=== Section Start ===

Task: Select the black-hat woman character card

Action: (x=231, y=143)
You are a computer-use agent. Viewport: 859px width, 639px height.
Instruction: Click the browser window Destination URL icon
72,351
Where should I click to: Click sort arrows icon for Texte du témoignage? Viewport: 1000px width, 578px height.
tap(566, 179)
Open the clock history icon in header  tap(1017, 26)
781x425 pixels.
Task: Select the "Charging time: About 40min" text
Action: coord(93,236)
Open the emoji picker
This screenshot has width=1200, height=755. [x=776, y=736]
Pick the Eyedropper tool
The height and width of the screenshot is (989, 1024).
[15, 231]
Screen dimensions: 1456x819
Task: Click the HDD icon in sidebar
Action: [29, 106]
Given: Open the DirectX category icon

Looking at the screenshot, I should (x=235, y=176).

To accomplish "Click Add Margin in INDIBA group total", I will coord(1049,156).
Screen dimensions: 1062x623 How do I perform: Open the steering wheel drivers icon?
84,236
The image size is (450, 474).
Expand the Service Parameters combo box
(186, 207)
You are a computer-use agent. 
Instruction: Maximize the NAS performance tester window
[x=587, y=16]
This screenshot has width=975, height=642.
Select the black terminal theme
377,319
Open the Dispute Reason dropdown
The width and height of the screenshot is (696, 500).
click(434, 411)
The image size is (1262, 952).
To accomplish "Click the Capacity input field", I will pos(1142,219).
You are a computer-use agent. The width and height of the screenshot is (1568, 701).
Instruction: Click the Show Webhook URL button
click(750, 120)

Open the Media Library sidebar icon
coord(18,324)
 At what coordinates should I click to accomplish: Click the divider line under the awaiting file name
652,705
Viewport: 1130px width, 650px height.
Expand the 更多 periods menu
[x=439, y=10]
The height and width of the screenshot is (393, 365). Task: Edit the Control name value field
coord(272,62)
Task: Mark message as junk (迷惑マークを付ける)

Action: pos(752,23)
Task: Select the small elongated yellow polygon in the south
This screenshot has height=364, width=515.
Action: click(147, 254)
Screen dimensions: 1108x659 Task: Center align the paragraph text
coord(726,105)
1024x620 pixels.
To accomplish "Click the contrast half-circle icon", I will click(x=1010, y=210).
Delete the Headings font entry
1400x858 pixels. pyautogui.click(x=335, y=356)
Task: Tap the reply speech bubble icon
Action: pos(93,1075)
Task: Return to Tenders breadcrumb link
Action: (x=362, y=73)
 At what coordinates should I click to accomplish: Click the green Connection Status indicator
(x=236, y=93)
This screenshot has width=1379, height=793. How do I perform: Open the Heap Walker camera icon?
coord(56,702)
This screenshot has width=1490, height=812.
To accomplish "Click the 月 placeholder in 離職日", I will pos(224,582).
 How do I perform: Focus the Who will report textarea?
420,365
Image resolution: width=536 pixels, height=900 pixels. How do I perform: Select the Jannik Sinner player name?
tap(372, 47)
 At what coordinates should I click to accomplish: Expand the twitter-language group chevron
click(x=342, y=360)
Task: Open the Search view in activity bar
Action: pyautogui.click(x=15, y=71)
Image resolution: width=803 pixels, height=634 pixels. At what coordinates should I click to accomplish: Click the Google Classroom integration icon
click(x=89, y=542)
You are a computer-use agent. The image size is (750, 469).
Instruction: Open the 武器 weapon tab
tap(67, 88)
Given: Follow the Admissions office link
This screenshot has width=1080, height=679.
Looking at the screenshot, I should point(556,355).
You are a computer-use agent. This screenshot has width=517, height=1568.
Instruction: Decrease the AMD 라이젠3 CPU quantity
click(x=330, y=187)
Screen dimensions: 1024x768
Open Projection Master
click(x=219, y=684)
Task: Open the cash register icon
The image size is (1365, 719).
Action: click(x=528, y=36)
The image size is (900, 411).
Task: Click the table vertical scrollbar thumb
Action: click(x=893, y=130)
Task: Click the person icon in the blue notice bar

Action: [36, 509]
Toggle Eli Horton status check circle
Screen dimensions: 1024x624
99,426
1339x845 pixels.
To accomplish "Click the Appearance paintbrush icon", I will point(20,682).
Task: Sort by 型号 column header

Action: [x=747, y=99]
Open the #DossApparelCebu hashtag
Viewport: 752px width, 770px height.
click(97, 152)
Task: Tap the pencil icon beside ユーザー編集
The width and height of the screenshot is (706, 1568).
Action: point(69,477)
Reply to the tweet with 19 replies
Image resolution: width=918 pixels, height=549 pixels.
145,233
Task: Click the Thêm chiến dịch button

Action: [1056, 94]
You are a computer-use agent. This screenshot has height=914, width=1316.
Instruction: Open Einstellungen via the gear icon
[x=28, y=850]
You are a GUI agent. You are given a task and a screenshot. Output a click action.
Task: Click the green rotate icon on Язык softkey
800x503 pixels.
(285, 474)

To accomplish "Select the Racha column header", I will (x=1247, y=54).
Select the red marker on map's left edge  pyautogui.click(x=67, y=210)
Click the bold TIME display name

=== Section End ===

Filter the records above for lines containing the word "computer", and copy those lines.

You are a computer-use agent. Viewport: 859px width, 639px height.
You are a computer-use agent. 
You are a computer-use agent. The width and height of the screenshot is (1568, 701).
You are a computer-use agent. The image size is (750, 469).
You are a computer-use agent. This screenshot has width=517, height=1568.
You are a computer-use agent. This screenshot has height=914, width=1316.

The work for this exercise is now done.